**TEKS PILIHAN**.
_ _ _ _ _
Matematika oleh beberapa orang dianggap sebagai mata pelajaran yang mematikan. Bahkan ada yang menyebut matematika adalah singkatan dari “Makin Tekun Makin Tidak Karuan”. Begitulah yang banyak siswa rasakan dari matematika karena ke-abstrakannya. Hal ini tentu dapat diatasi dengan menciptakan matematika menyenangkan, komunikatif, dan interaktif.
Seperti yang telah dijelaskan sebelumnya, teori Dienes berkaitan erat dengan teori Piaget. Aplikasi teori dienes biasanya berupa hal-hal matematika konkret yang dapat berupa permainan. Alasannya adalah seperti yang dikatakan Ahmadi (dalam Firmanawaty, 2003), permainan adalah suatu perbuatan yang mengandung keasyikan dan dilakukan atas kehendak sendiri, bebas tanpa paksaan, dengan tujuan untuk mendapatkan kesenangan pada waktu melakukan kegiatan tersebut. Dengan demikian, jika seorang anak melakukan kegiatan dengan asyik, bebas, dan mendapat kesenangan pada waktu melakukan kegiatan tersebut, maka anak itu merasa sedang bermain-main. Sehingga nilai permainan matematika yang terkandung didalamnya akan dengan mudah diserap oleh siswa.
Penerapan teori dienes dalam pembelajaran termasuk pembelajaran matematika adalah:
1. Permainan Operasi Perkalian
Permainan ini bertujuan untuk melatih anak belajar perkalian dengan kelipatan dan menjelaskan makna dari permainan. Langkah permainannya adalah sebagai berikut. Pertama-tama berikan masing-masing 2 buah permen kepada 3 orang anak. Kemudian tanyakan berapakah jumlah total permen yang telah diberikan kepada ketiga anak tersebut. Terangkan pada siswa bahwa hasilnya merupakan perkalian 2 dengan 3, yaitu 6. Perkalian merupakan penjumlahan berulang, misalnya 2 + 2+ 2 atau bentuk lain 3 x 2. Pada kalimat 3 x 2 = 6, 3 dan 2 disebut faktor dari 6, sedangkan 6 merupakan hasil perkalian 2 dan 3. Analogi seperti ini dapat diterapkan dalam pembelajaran matematika di sekolah dasar.
_ _ _ _ _
**DAFTAR TUGAS**.
A. Jawablah pertanyaan berikut berdasarkan teks pilihan, masing-masing pada satu baris.
(i) Apa kepanjangan matematika menurut sebutan sebagian orang?
(ii) Teori Dienes disebut berkaitan erat dengan teori siapa?
(iii) Dalam permainan operasi perkalian, berapa buah permen diberikan kepada masing-masing anak, dan kepada berapa orang anak?
B. Tentukan apakah setiap pernyataan berikut sesuai dengan teks pilihan. Jawab ya atau tidak, lalu kutip kata-kata penentunya dari teks.
(i) Aplikasi teori Dienes biasanya berupa hal-hal matematika konkret yang dapat berupa permainan.
(ii) Permainan dilakukan dengan paksaan.
(iii) Pada kalimat 3 x 2 = 6, angka 6 disebut faktor.
C. Tuliskan kembali bagian teks pilihan di antara "Penerapan teori dienes" dan "di sekolah dasar.", termasuk kedua batas itu, dengan mengganti "permen" menjadi "kelereng".
_ _ _ _ _
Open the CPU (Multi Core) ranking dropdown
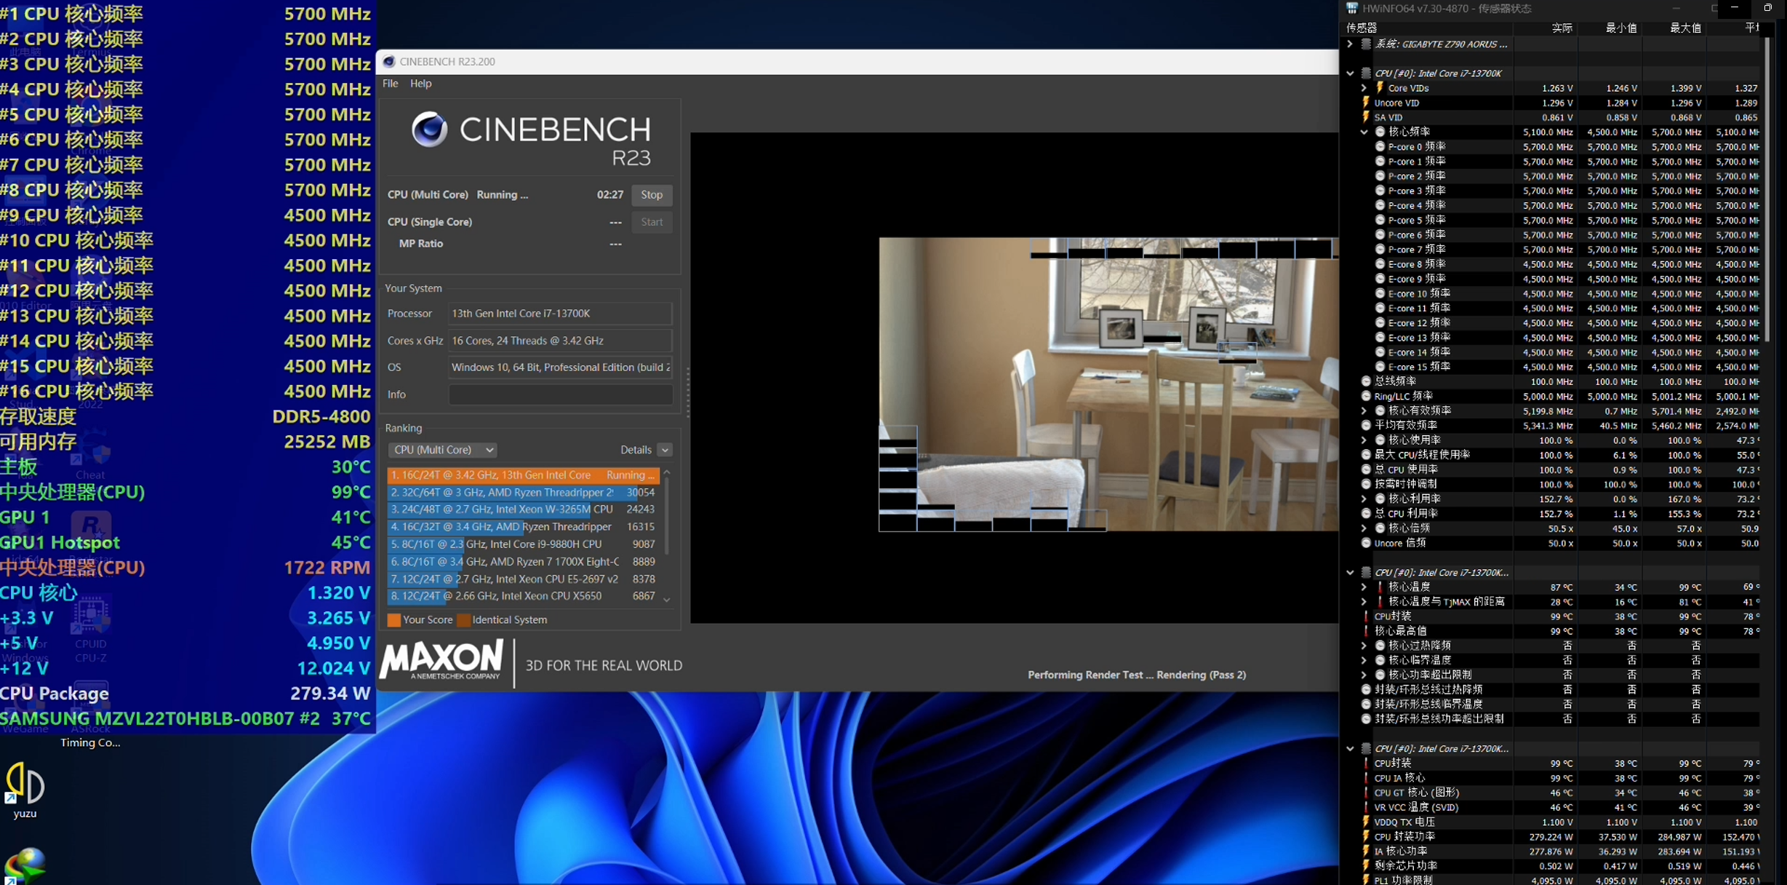Screen dimensions: 1787x885 pyautogui.click(x=442, y=450)
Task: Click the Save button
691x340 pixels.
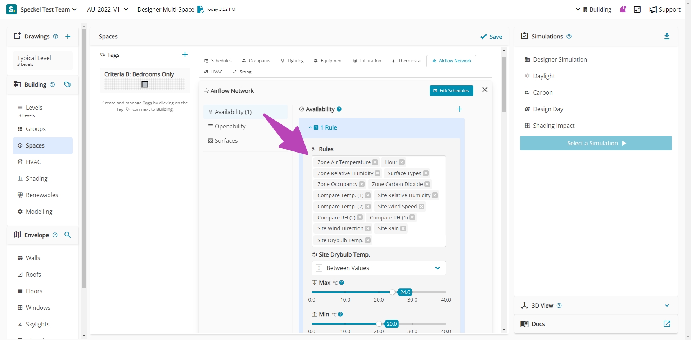Action: (x=491, y=37)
_ _ _ _ _
**KUNCI JAWABAN**.
A.
(i) "Makin Tekun Makin Tidak Karuan"
(ii) Teori Piaget
(iii) Masing-masing 2 buah permen kepada 3 orang anak

B.
(i) Ya: "Aplikasi teori dienes biasanya berupa hal-hal matematika konkret yang dapat berupa permainan."
(ii) Tidak: "bebas tanpa paksaan"
(iii) Tidak: "3 dan 2 disebut faktor dari 6, sedangkan 6 merupakan hasil perkalian 2 dan 3"

C.
Penerapan teori dienes dalam pembelajaran termasuk pembelajaran matematika adalah:
1. Permainan Operasi Perkalian
Permainan ini bertujuan untuk melatih anak belajar perkalian dengan kelipatan dan menjelaskan makna dari permainan. Langkah permainannya adalah sebagai berikut. Pertama-tama berikan masing-masing 2 buah kelereng kepada 3 orang anak. Kemudian tanyakan berapakah jumlah total kelereng yang telah diberikan kepada ketiga anak tersebut. Terangkan pada siswa bahwa hasilnya merupakan perkalian 2 dengan 3, yaitu 6. Perkalian merupakan penjumlahan berulang, misalnya 2 + 2+ 2 atau bentuk lain 3 x 2. Pada kalimat 3 x 2 = 6, 3 dan 2 disebut faktor dari 6, sedangkan 6 merupakan hasil perkalian 2 dan 3. Analogi seperti ini dapat diterapkan dalam pembelajaran matematika di sekolah dasar.